Las leproserías, también llamadas gaferías
A partir del siglo XI, para mejorar sus condiciones de vida, se permitió a los leprosos
mendigar para pedir ayuda, pero para ello se les obligaba a usar una ropa que
les distinguiera (de color grisáceo) y, además, llevar un cascabel o una
carraca para advertir de su presencia y evitar el riesgo de contagio.
La Orden de San Lázaro se fundó específicamente para estar dedicada al
cuidado de los leprosos, en alusión a Lázaro, uno de los personajes del
Nuevo Testamento, al que San Lucas (16, 19-31) en la parábola del hombre rico describe
como un hombre cubierto de llagas.
Los enfermos eran ingresados en las leproserías en las que además de los
rezos se practicaban sangrías, se les preparaban brebajes preparados con
ortigas, sal, hierbas aromáticas y caldo de víbora, se les aplicaban ungüentos
de mercurio y se les administraba carne de serpiente. La mayoría de las
leproserías estaban localizadas en las principales vías de comunicación y rutas
de peregrinación; contaban con un huerto, un establo, un cementerio y una
capilla, y cada paciente solía tener una habitación o una cabaña individual.
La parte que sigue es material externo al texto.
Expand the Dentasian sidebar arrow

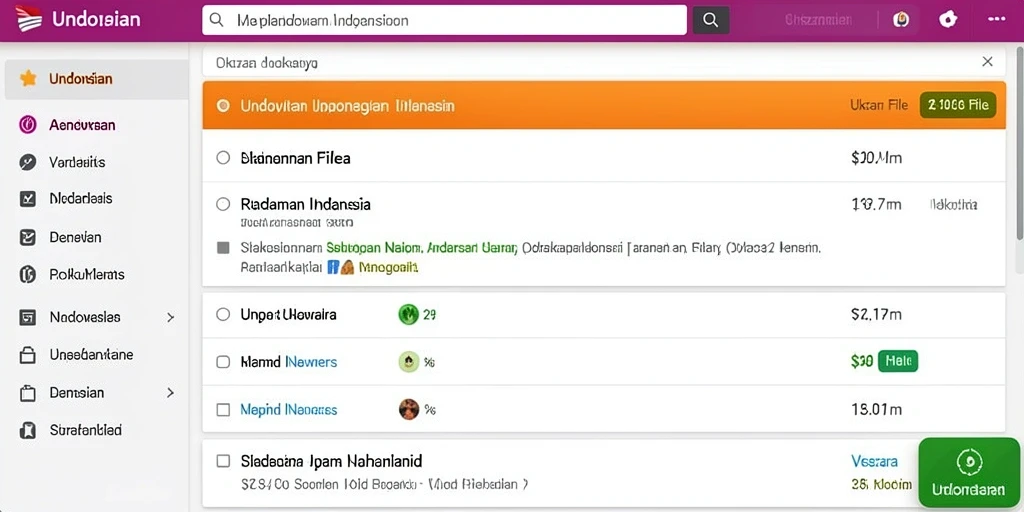tap(170, 393)
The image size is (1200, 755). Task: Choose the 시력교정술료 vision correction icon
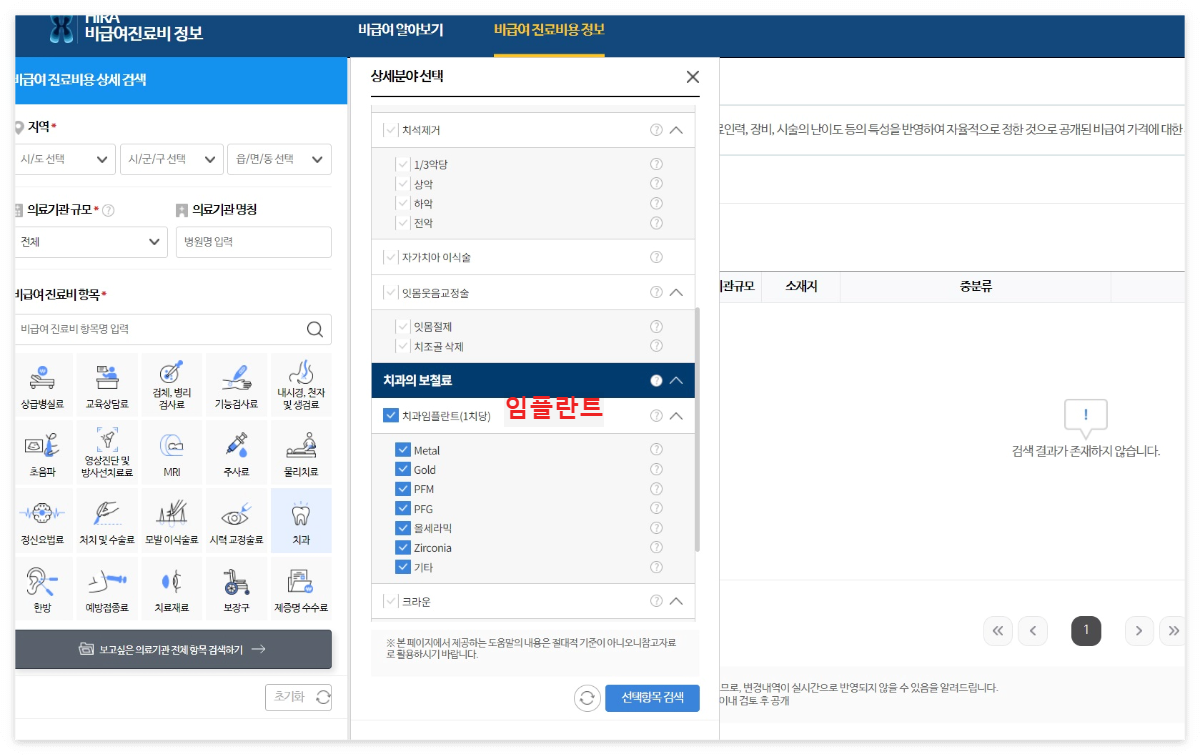point(236,519)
¿Qué tratamiento empleaban los médicos medievales contra la lepra? Uno
de los autores medievales que más testimonios nos ha dejado al respecto ha sido
Jordanus de Turre (1313-1335), profesor de Montpellier, quien en su libro Tratado
de los signos y tratamiento de los leprosos (1313-1320) clasificó y analizó
los diferentes tratamientos para la lepra. Señalaba que el tratamiento más
eficaz es la flebotomía, que consistía en seccionar grandes venas para «limpiar
el hígado y el bazo» de la sangre impura. También recomendaba que el paciente
comiese abundante carne de serpiente, ya que «un veneno expulsa otro veneno».
En España las leproserías recibieron el nombre de gaferías
(el vocablo gafo significa «agarrotado», en clara alusión a la postura
de las manos y los pies de estos enfermos). La primera leprosería o gafería
española fue la de Barcelona, en el siglo IX, a la que siguieron otras muchas.
En 1471 los Reyes Católicos crearon la figura de los alcaldes de la lepra,
los cuales debían asumir las prerrogativas que con anterioridad tenían los
jueces eclesiásticos en cuanto a dictaminar el aislamiento de por vida de los
enfermos.
El número de leprosos en la Edad Media aumentó de forma alarmante, se
estima que aproximadamente el 4 % de la población tenía esta enfermedad. Sin
que se conozcan las causas, a mediados del siglo XV la enfermedad fue
remitiendo, actualmente se piensa que pudo ser debido a que la peste negra
exterminó a la mayor parte de los enfermos con lepra.
Fuente: Gargantilla, P.(2011) Breve historia de la medicina. Del chamán a la gripe A. Editorial Nowtilus.